Romance O Barulho no Fim do Mundo

Cyro de Mattos

 

O romance O Barulho no Fim do Mundo pode ser lido pelo leitor crítico conhecedor de problemas estéticos e também pelo curioso que queira fruir de uma ficção produzida com as fantasias simuladoras dos destinos humanos, pulsando com suas vozes solitárias e conflitos que possibilitam voos numa paisagem surreal.

         É ficção não convencional, que inova por sua linguagem de ritmo delirante, na sua arquitetura inteligente ultrapassa o verismo da realidade exterior. Faz uma desmontagem do romance com bases no psicologismo ou dramas calcados nos episódios extraordinários, com sua cronologia linear do tempo movido pelos personagens.  Trata-se de prosa de ficção de autora ilusionista, que se mostra na fatura do texto ilógico com uma força arrebatadora, fazendo com que a arte da palavra subverta a ordem dos seres e coisas postos na existência para que sejam capturados no seu curso constante de movimentos diversos, ritmado num ilogismo de vozes, que não são nossas.   

        Como nos contos mágicos de O Cavalo Cantor, a inteligência cantante de Denise Emmer assume aqui a narrativa que produz seres e coisas em transformações, inventa personagens que moram em complexas situações, associadas ao sonho com suas  verdades que doem.  Vivem como portadores de solidões, imaginam-se nos extremos de suas realidades desesperadas e desesperadoras. Apresentam-se com mirabolantes fugas e transtornos perversos, irrompem com investidas instintivas como formas de agir sob opressão,  embora alguns emitam vislumbres da inocência como se fosse o enleio que se prova no aconchego e na distração. 

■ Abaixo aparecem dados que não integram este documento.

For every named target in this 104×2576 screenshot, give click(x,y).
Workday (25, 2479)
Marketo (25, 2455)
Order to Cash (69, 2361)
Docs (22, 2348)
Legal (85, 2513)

    Criação verbalizada no texto de planos discursivos surpreendentes, encontramos nesse romance de textura moderna a personalização de uma casa com duzentos anos, a abrigar gerações de infelizes, corruptos e ladrões. Embora de concreta edificação, tem pensamento e alma, visões com a piedade. Narra os acontecimentos vividos entre os personagens com suas solidões arrastadas entre voos e medos, tentativas de uma menina para fugir do barulho opressivo inventado pelo homem de apetência machista no fim do mundo, um mensageiro de inconcebível absurdo, irascível conduta através de desejos destrutivos, que têm como alvo um coração inocente sustentado por batimentos frágeis.       

     Há nessa ficção instigante o homem dominador. A mulher avó, gasta pelo uso do parceiro. Amiudinha é coxa, rejeitada por ter nascido fêmea, serve assim para os trabalhos caseiros e sórdidos. O cão Lanterna, achado no céu, torna-se o guardião de Amiudinha contra o homem atroz. A Menina Céu entra em cena com suas inquietações ante a obsessiva fixação do homem ávido para corromper uma alma feita de ingenuidades. O tuberculoso, que respirava com a ajuda de um passarinho, deixa impregnado tudo de bactérias antes de partir para as terras do nunca. Gentes mirabolantes de um circo surge com suas fantasias e sons e cores e riquezas para comover nas terras longe.

         É uma casa de construção sólida, dotada de enleios embaraçantes, de um coração que pulsa em algum tesouro escondido. Personagens de conteúdo humano divergente do padrão normal ou na condição de coisas com alma transitam nesse romance formado de eventos com particularidades que nos colocam diante de situações curiosas, insólitas, com aterrissagens complexas da razão nos abismos. Pleno de invenções incomuns descortina uma paisagem solitária com visceral integração com o surreal.   

     É preciso ler com calma o texto desse romance com sentidos absurdos do viver nas zonas do imaginário, sem romantismo bobo nem realismo vulgar, que não instauram uma estrutura nova para transmitir a existência com beleza.

 

* Denise Emmer, O Barulho no Fim do Mundo, romance, Editora Bertrand Brasil, São Paulo, 2023.